Domowa przegrana z Tauron GTK Gliwice (85:97) była sporym zawodem. Pojawiło się wiele głosów sugerujących, że posada Andrzeja Urbana wisi na włosku.
- Po takiej porażce, jak z GTK, tydzień musi być nerwowy - przyznał w rozmowie z serwisem zkrainynba.com szkoleniowiec Tasomix Rosiek Stal Ostrów Wielkopolski (bilans 3-7). Czy kolejne spotkanie było dla Urbana meczem o posadę?
- Odbyłem szczerą rozmowę z władzami klubu i otrzymałem zapewnienie, że bez względu na wynik w Gdyni dalej będę trenerem tego zespołu.
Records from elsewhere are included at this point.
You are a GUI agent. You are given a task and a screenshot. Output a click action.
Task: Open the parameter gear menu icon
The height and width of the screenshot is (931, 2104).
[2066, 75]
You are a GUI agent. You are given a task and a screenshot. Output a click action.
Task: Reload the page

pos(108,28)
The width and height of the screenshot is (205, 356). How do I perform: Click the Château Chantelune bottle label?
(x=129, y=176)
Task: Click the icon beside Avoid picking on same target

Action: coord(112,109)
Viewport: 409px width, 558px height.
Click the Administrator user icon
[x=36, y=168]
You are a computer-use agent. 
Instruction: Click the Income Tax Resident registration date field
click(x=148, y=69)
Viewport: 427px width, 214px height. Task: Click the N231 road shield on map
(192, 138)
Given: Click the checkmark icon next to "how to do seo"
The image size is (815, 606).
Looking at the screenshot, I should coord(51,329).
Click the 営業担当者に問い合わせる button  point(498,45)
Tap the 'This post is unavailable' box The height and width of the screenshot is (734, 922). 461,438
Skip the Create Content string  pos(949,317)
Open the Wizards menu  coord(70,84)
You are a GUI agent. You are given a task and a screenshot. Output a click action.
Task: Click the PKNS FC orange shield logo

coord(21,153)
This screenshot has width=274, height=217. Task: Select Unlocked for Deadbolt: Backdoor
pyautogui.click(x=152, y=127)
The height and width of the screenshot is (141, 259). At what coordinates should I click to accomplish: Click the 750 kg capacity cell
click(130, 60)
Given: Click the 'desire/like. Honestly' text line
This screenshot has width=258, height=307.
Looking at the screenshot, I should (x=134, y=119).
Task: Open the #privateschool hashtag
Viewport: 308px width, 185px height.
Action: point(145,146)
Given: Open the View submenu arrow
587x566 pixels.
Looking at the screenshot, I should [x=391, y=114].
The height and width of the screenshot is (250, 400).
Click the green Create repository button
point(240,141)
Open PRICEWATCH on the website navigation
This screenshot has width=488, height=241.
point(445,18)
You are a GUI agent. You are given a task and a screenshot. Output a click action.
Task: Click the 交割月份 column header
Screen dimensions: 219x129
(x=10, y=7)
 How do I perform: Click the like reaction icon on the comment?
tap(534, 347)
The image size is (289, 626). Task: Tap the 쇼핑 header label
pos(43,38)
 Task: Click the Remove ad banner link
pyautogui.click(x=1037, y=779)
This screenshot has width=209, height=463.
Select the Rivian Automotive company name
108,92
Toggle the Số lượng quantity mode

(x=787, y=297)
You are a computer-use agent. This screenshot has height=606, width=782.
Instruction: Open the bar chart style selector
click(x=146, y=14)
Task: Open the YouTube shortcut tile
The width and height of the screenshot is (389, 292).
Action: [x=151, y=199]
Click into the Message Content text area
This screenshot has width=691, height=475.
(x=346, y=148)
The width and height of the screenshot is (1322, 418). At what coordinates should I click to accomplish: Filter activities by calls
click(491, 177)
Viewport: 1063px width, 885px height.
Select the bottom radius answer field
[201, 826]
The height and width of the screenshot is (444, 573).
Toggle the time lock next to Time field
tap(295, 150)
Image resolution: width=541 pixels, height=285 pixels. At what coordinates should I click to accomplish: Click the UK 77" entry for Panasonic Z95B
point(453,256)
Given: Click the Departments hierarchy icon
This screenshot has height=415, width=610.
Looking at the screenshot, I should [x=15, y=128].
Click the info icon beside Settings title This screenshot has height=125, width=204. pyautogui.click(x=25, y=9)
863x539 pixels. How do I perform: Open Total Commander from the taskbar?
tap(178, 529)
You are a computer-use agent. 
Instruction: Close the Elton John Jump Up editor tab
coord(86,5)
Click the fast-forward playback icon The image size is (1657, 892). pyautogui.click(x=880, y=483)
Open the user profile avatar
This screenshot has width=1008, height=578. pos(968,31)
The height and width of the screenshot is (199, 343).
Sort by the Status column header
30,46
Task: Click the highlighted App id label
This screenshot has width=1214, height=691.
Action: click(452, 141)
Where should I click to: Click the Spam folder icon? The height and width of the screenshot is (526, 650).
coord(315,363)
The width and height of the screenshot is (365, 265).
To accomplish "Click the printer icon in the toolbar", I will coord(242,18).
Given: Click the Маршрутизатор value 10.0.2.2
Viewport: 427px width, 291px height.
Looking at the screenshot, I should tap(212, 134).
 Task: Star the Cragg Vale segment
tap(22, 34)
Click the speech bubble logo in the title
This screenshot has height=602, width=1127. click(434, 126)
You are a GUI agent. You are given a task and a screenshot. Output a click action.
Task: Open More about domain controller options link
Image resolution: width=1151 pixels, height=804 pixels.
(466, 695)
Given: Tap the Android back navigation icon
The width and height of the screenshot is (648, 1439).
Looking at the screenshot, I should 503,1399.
Dzięki temu mogłem skupić się tylko na pracy - dodał.
ZOBACZ WIDEO: Afera w polskiej kadrze. Trener z zawodniczką do dziś nie porozmawiali
Pierwszy mecz z AMW Arką był zupełnie inny w wykonaniu jego podopiecznych. Przede wszystkim było upragnione zwycięstwo - Stalówka triumfowała 91:79 (więcej -->> TUTAJ). Urban cieszył się, że jego podopieczni trzymali dyscyplinę taktyczną, a to przyniosło efekt.
Nikt jednak nie zamierza osiąść na laurach - Tasomix Rosiek Stal nadal znajduje się w dolnych rejonach tabeli Orlen Basket Ligi. O ile Urban jest bezpieczny, o tyle do zmian może dojść w składzie. - Cały czas będziemy przeglądać sytuację na rynku, trzeba być gotowym na udoskonalenie drużyny, jeśli pojawi się na to szansa - przyznał Urban.
Dodajmy, że w ostatnim czasie zespół wzmocnił Jakub Parzeński, a do gry po kontuzji kolana wrócił Damian Kulig. Wiadomo też, że w Stalówce pozostanie Adas Juskevicius, który pojawił się w drużynie po kontuzji Marta Rosenthala i spełnił oczekiwania sztabu trenerskiego.
W kolejnej serii spotkań Tasomix Rosiek Stal we własnej hali zmierzy się ze Śląskiem Wrocław. Spotkanie odbędzie się w niedzielę 22 grudnia, początek o godz. 17:30.